Title of Talk: Metadata Needs for Research Libraries
The purpose of university is to confer tenure. This means: teaching, research, and publishing.
Metadata is used for
How we index things:
2/3 of searching done in 3 indexes : title keyword, personal author, subject keyword. Limit by "location" is the most frequent in the UCB catalog.
We are maintaining access points that are rarely used. This is a question of where we put our resources -- we should put more energy into keyword indexes.
MARC is not only encoding, but what we encode. MARC 245 has information about the title, but also information about the author, dates, medium form, version. This makes indexing complex, as indexes pull from individual subfields all over the record.
Simple displays use very few fields. Our catalog displays 75 of the 175 MARC fields; it maps those into 27 labels. Display loses a lot of detail.
digital: 856 with the URL works pretty well; but the 856 also has lots of other information
Print: leads users to shelf
There is a mismatch between the richness of MARC and how we serve our users
Can we make it work harder? Maybe MARC isn't the *right* metadata. (Oh, horrors!)
It's expensive to create MARC records. It's expensive to create the MARC format. MARC sucks up all of the resources available for metadata creation. At Berkeley, the technical services staff doesn't have time to do metadata creation for digital library, so digital library is setting up its own metadata creation function.
The UC Bibliographic Services Task Force Report
MARC isn't flexible - it's hard to integrate new metadata into MARC. Things like faceted browsing, full indexing, etc. are hard to do with MARC We need to radically simplify MARC - we aren't using most of it.

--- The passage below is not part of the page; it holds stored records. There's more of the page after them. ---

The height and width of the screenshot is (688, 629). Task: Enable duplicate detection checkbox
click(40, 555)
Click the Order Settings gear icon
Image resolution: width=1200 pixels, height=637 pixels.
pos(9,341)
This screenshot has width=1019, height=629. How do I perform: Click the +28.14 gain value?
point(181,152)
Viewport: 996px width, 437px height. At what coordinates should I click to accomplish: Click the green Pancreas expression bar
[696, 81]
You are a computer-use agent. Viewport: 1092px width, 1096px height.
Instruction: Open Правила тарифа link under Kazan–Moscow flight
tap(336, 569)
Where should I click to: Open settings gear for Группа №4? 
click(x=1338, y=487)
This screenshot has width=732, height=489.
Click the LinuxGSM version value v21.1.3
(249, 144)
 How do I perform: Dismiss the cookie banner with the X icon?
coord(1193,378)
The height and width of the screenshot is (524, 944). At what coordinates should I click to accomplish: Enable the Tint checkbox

It could be used with other metadata, like DC, ONIX, LOM. METS already packages these together. It's not just MARC anymore.
Best quote: "Research libraries are spending a fortune on creating metadata that is mismatched to our users' needs."
New services make the MARC mis-match worse; we can't fit new stuff into MARC.
Oren Beit-Arie is Chief Strategy Office at Ex Libris, one of the key (and ever diminishing group of) library systems vendors. Oren created the first OpenURL resolution service that was offered commercially, and has been active in metasearch, electronic resource management, and other ILS developments.
He began by saying: "I'm just glad that there still is something called the library vendor."
Vendors are affected by the changing economics of libraries and the information area. Libraries are focusing more on their core role, not just their core competencies. Focusing on what they "ought" to do.
Uses: Discovery & Delivery
Solutions need to take into account other languages and other cultures; differences in workflows. What we don't do well:
Economics -- we need more mid-level collaboration
Library catalogs and other services are in decline:
There is more content and more content types Can't be isolated - have to interoperate (and that needs to go both ways)
Role of the library
Challenge: End-user services are tightly tied to back-office operations; This isn't going to work. Overall architecture has to change. We need to decouple the user experience from the back-office operations.
Role of metadata
What you see is NOT what you get; what you get is NOT what you see. Decoupling complexity and user view.
Parts of MARC that just don't work:
Full text adds a lot to the mix, but it's a very different beast. It isn't clear what the role of metadata is in the full text world. There seems to still be room for manual processes to clarify semantics. How can libraries benefit from full text without taking on whole expense of storage and organization?
Lower barriers have a better chance for success; but some radical change can be handled.